Today marks the 60th anniversary of a famous recording session by the Beatles predecessor group The Quarrymen, marking the first time that John Lennon, Paul McCartney and George Harrison recorded together.
On July 12, 1958, the band, which also featured drummer Colin Hanton and pianist John “Duff” Lowe, entered a studio called Phillips Sound Recording Service in Liverpool, England, and laid down a cover of Buddy Holly‘s “That’ll Be the Day” and a McCartney original called “In Spite of All the Danger,” which Paul credited Harrison with co-writing.
The tracks were pressed on a 10-inch, 78-rpm aluminum and acetate disc, which was passed around between the group’s members and wound up in the possession of Lowe, until McCartney bought the historic recording from his old band mate in 1981.

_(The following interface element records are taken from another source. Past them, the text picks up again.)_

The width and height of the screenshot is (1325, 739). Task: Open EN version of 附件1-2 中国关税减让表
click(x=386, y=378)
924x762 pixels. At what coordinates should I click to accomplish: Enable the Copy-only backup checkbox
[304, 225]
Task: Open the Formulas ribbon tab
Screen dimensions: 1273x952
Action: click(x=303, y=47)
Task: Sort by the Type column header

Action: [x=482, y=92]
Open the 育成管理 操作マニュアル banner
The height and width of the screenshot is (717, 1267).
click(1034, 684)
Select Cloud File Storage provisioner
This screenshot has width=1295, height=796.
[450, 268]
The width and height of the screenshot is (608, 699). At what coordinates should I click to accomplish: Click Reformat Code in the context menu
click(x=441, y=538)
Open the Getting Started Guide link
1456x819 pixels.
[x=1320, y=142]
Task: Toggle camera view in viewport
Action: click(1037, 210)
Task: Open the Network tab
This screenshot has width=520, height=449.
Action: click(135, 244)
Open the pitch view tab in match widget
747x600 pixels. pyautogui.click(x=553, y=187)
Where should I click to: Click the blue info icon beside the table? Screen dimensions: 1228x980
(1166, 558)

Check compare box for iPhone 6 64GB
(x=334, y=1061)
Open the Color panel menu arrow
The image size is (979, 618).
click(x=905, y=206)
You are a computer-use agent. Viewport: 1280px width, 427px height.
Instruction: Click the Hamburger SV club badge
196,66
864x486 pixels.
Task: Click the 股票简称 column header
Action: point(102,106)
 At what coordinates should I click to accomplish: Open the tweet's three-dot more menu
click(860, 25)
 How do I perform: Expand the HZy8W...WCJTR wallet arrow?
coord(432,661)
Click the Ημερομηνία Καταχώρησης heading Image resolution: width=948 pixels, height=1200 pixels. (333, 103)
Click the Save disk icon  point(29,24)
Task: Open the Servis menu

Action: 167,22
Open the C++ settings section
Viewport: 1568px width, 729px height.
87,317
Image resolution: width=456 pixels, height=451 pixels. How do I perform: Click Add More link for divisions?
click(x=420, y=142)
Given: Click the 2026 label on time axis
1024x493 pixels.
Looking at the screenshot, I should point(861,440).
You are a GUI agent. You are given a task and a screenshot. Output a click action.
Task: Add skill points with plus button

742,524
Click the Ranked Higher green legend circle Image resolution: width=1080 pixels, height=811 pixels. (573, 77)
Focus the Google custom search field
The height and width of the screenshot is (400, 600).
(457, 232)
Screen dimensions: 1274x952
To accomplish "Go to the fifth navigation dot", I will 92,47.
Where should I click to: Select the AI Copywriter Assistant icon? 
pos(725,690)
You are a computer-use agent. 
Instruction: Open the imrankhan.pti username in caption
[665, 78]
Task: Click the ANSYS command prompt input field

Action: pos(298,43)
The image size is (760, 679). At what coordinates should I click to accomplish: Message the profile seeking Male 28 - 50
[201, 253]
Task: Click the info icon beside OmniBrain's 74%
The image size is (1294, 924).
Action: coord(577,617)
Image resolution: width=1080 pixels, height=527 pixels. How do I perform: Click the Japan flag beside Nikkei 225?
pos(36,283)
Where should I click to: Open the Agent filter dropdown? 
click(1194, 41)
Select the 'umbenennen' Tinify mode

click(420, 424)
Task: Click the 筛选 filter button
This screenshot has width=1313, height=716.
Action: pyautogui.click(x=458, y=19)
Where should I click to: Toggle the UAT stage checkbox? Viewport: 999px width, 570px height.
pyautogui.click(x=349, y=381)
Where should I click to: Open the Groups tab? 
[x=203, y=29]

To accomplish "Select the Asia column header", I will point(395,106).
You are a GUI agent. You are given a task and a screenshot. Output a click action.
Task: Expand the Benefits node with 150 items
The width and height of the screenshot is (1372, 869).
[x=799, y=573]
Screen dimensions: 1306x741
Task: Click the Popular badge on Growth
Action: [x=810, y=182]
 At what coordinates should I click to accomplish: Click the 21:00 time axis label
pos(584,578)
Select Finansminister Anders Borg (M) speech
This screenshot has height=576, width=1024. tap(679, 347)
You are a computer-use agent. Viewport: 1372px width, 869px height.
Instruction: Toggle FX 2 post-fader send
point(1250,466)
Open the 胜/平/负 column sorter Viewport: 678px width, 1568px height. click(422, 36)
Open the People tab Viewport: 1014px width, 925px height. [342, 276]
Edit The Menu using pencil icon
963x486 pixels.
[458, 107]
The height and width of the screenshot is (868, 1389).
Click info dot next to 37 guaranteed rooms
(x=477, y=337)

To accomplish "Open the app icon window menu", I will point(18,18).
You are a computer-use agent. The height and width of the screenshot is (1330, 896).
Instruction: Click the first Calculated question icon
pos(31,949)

“I ended up buying it back for a very inflated price,” Paul recalled in the Beatles Anthology documentary. “I have since had some replicas made. I don’t want to play the shellac because it would wear out, as demos in those days would. But it’s great to have.”
“That’ll Be the Day” and “In Spite of All the Danger” were finally released in 1995 as part of The Beatles’ Anthology 1 compilation.
The 60th anniversary of the recording will be commemorated during the 2018 International BeatleWeek Festival, running from August 22 to August 28 in Liverpool. A special compilation marking the milestone, called The Percy Phillips Studio Collection, featuring the Quarrymen tunes and various other tracks recorded at the studio from 1955 to 1969, will be released as two-CD and two-LP vinyl sets on August 26, and an album-release party will be held the Adelphi Hotel in Liverpool.
In addition, a mock-up of the original studio will be on display at the hotel.